Shiller (pictured)  is a renowned American economist, and a 2013 Nobel Laureate. At ETF Ecosystem Unwrapped 2022, he said: “Now inflation is coming back and people are wondering, are we in an inflationary environment? What is the diagnosis? Inflation feels almost like a diagnosis of cancer, and so people are really shocked to see it. It makes people fearful.”

Of the possibility of a ‘Volcker moment’, in which the then Chair of the Federal Reserve in 1979 went to curb inflation by dramatically increasing interest rates, a move that would be imitated in the UK by Chancellor Norman Lamont in the 1990s, Shiller did not believe that global economies had yet reached that point, but that “we are out of equilibrium” and that real inflation is “contagious”.

As well as the oil and gas crises that dominated the 1970s, this was also a Cold War era when annihilation was on people’s minds, another similarity to the current geopolitical situation.

Shiller said: "Ukraine and the threat of nuclear war is a huge shock to our system. In 1949, the nuclear scare led to a tendency to move to the suburbs. We are not that afraid just yet."

Digital currency was also a topic Shiller was keen to cover, and the economist expressed regret that he had not invested when first becoming aware of the concept. He argued that a key driver of Bitcoin was pure ‘human interest’, equating the tale of the as yet unidentified founder going by the moniker Satoshi Nakamoto with legendary tales told over time such as Little Red Riding Hood.

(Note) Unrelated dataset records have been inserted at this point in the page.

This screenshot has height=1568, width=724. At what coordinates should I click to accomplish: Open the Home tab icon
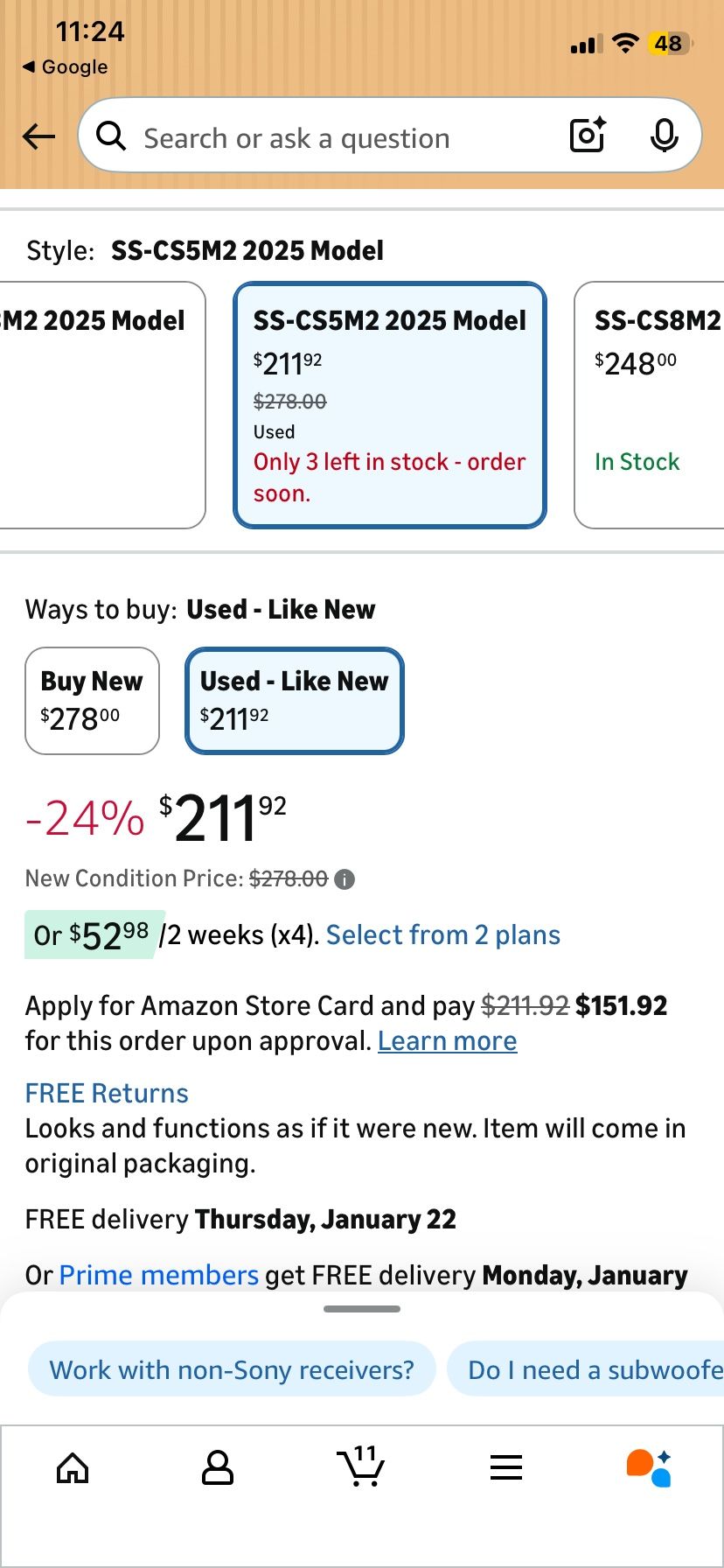pyautogui.click(x=73, y=1468)
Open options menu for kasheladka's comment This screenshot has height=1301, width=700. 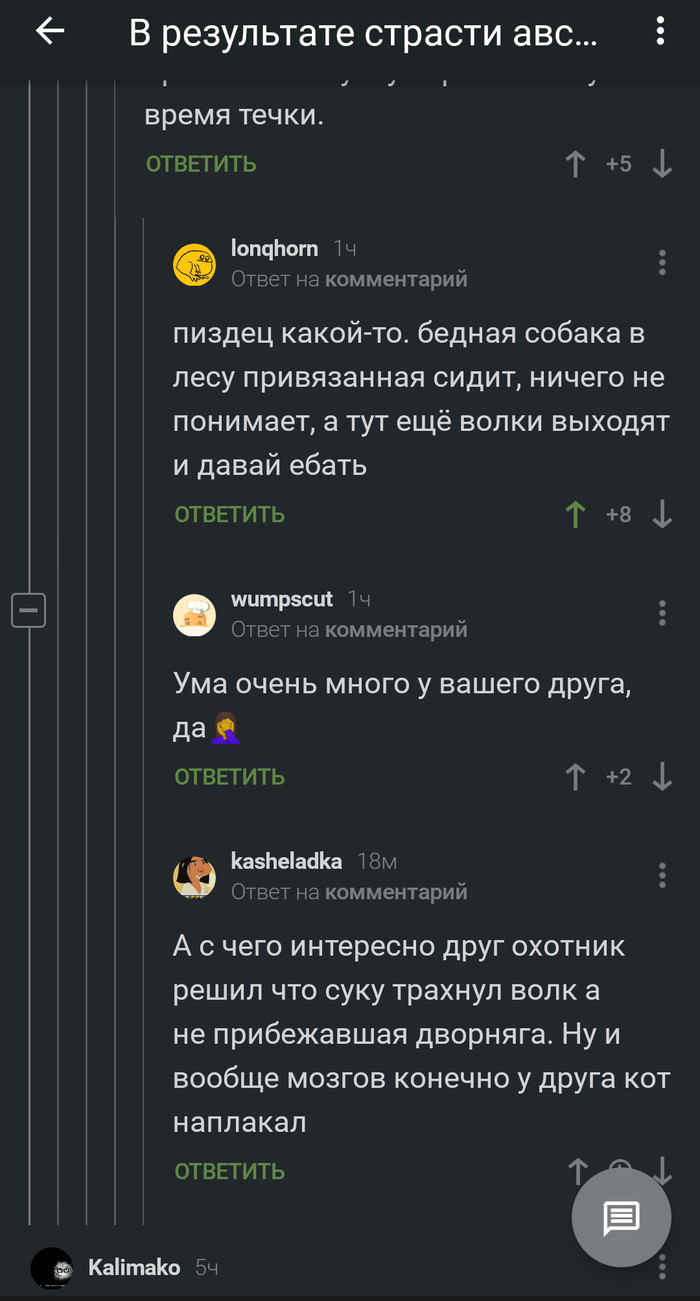tap(662, 875)
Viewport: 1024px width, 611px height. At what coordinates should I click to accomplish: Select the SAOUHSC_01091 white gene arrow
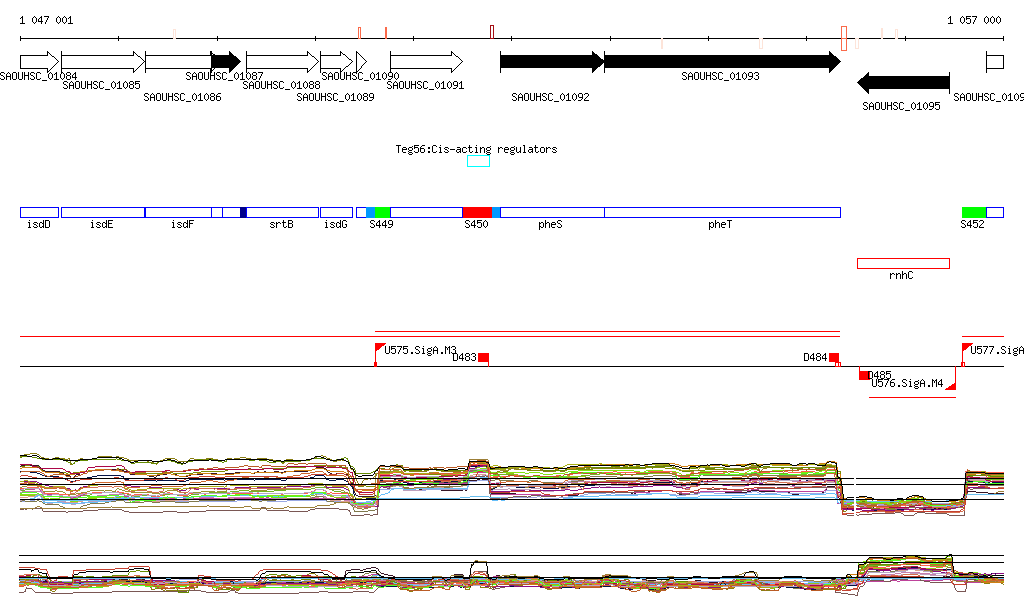pyautogui.click(x=426, y=62)
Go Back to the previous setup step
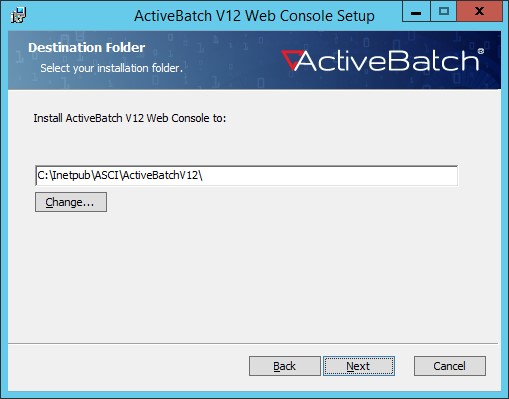This screenshot has width=509, height=399. pyautogui.click(x=285, y=366)
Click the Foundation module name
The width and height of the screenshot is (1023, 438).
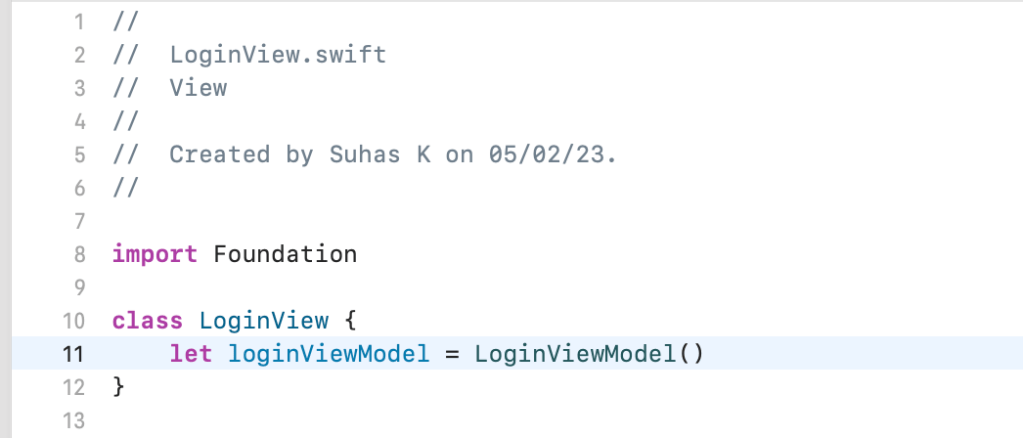pos(285,254)
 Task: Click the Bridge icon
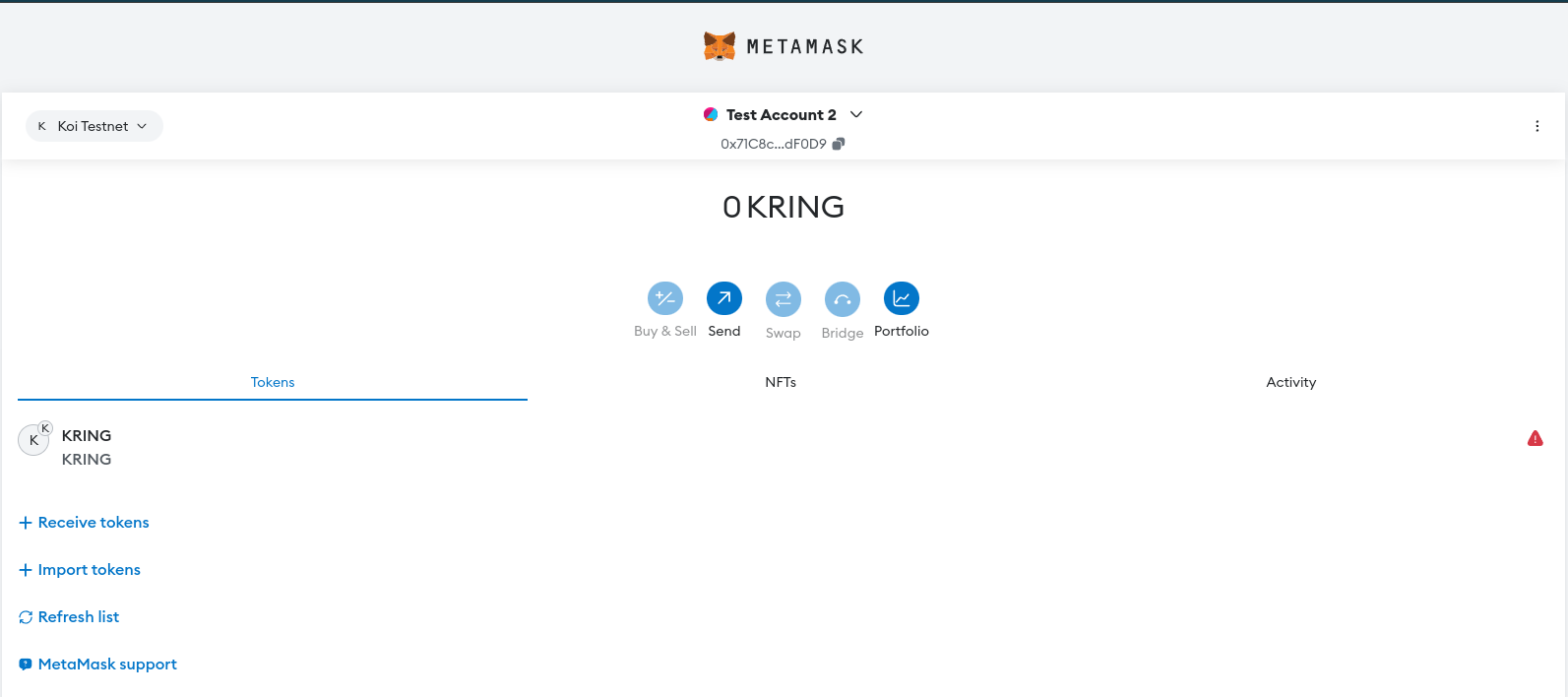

However, Shiller was also keen to point out that in his view cryptocurrency has the aspects of a bubble.

“When we try to figure it out, it's difficult. People have to think about it mathematically. It also conveys political feelings of a widespread distrust of traditional governments around the world, and represents a response with a global AI Artificial Intelligence”, he said.

Shiller is the research principal of the Shiller Barclays CAPE US Index Family. On CAPE’s current capabilities to act as a useful predictive tool for investment, Shiller was downbeat, arguing that an underperforming stock like Blackberry will show that CAPE ratio is not always the same as investment quality.